→ **EXERCISE AIM**:
Taking the line that contains "The height and width of the screenshot is (411, 506)." as the first and the final line of the records as the last, write out every line between them exactly, ends included, and nothing else.

→ **DATA FOR THE TASK**:
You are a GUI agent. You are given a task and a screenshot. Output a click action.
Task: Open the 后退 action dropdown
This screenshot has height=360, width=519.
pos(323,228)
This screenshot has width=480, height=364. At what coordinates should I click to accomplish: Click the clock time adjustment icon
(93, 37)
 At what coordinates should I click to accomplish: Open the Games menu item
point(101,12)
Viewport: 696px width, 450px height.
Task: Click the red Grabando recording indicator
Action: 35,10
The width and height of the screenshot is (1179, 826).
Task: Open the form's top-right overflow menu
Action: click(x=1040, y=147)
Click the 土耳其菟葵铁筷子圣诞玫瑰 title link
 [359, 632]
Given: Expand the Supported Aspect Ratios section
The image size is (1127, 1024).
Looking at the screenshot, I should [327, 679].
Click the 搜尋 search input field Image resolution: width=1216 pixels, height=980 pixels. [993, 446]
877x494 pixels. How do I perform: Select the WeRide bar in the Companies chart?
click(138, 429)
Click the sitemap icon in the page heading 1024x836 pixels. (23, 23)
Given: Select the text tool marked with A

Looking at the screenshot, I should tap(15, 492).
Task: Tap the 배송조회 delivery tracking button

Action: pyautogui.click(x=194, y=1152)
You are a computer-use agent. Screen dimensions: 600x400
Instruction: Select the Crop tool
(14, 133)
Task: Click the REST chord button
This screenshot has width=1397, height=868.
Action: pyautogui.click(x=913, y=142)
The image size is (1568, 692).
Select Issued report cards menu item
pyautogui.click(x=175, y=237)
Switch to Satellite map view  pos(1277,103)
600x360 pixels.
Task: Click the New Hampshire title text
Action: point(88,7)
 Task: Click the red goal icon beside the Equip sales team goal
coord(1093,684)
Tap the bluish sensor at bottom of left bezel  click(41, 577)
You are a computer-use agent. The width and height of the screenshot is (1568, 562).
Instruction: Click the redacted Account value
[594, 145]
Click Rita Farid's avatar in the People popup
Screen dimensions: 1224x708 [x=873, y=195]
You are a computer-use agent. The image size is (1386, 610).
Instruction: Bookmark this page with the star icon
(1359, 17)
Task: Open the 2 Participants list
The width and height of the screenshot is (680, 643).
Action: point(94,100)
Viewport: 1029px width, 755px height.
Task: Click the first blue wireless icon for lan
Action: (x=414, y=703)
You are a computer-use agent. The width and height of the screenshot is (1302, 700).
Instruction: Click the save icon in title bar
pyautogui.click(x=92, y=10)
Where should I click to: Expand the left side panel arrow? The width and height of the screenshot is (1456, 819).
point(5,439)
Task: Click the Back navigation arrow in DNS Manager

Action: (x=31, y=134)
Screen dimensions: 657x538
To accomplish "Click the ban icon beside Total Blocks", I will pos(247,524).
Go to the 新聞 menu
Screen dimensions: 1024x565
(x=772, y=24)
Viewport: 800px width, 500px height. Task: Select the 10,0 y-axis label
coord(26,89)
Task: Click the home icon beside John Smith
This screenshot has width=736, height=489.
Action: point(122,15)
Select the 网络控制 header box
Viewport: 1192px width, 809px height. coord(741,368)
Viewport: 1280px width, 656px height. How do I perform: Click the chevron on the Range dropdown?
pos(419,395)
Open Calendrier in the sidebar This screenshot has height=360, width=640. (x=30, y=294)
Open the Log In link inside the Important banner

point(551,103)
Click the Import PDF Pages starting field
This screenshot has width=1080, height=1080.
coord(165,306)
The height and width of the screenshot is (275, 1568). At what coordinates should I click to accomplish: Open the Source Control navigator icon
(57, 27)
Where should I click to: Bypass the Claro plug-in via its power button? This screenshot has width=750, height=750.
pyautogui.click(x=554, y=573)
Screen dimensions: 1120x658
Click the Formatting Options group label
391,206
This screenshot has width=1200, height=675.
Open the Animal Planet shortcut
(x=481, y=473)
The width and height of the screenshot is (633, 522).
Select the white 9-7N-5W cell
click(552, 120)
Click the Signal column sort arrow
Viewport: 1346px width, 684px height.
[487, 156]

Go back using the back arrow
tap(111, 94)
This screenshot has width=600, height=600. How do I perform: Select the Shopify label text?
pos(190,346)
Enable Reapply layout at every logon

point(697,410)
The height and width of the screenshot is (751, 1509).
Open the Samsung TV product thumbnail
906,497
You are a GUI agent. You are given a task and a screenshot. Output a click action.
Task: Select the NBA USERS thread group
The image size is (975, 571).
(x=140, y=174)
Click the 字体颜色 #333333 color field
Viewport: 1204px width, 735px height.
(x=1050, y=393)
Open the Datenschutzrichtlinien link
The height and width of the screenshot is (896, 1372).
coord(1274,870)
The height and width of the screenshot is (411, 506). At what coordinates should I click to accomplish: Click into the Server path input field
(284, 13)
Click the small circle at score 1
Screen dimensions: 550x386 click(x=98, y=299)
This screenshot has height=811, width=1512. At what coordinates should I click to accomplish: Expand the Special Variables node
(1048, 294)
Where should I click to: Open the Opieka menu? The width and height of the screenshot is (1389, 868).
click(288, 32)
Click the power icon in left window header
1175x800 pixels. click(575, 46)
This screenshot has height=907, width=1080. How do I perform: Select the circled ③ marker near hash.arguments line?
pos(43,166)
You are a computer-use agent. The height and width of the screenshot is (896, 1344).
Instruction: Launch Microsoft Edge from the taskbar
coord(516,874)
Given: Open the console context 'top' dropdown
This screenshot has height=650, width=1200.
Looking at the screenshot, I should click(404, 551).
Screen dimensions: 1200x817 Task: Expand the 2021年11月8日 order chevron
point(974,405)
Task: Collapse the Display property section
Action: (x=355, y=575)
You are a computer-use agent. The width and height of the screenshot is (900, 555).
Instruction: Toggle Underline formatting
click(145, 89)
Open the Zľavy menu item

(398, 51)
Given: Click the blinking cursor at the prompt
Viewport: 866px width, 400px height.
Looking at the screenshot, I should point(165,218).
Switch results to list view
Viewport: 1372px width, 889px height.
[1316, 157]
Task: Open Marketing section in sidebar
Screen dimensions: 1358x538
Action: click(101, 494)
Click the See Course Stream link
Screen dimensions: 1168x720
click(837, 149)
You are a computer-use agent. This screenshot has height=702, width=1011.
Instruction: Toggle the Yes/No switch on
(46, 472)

→ **ANSWER SECTION**:
The height and width of the screenshot is (411, 506). At what coordinates should I click to accomplish: Click into the Server path input field
(284, 13)
Click the small circle at score 1
Screen dimensions: 550x386 click(x=98, y=299)
This screenshot has height=811, width=1512. At what coordinates should I click to accomplish: Expand the Special Variables node
(1048, 294)
Where should I click to: Open the Opieka menu? The width and height of the screenshot is (1389, 868).
click(288, 32)
Click the power icon in left window header
1175x800 pixels. click(575, 46)
This screenshot has height=907, width=1080. How do I perform: Select the circled ③ marker near hash.arguments line?
pos(43,166)
You are a computer-use agent. The height and width of the screenshot is (896, 1344).
Instruction: Launch Microsoft Edge from the taskbar
coord(516,874)
Given: Open the console context 'top' dropdown
This screenshot has height=650, width=1200.
Looking at the screenshot, I should click(404, 551).
Screen dimensions: 1200x817 Task: Expand the 2021年11月8日 order chevron
point(974,405)
Task: Collapse the Display property section
Action: (x=355, y=575)
You are a computer-use agent. The width and height of the screenshot is (900, 555).
Instruction: Toggle Underline formatting
click(145, 89)
Open the Zľavy menu item

(398, 51)
Given: Click the blinking cursor at the prompt
Viewport: 866px width, 400px height.
Looking at the screenshot, I should point(165,218).
Switch results to list view
Viewport: 1372px width, 889px height.
[1316, 157]
Task: Open Marketing section in sidebar
Screen dimensions: 1358x538
Action: click(101, 494)
Click the See Course Stream link
Screen dimensions: 1168x720
click(837, 149)
You are a computer-use agent. This screenshot has height=702, width=1011.
Instruction: Toggle the Yes/No switch on
(46, 472)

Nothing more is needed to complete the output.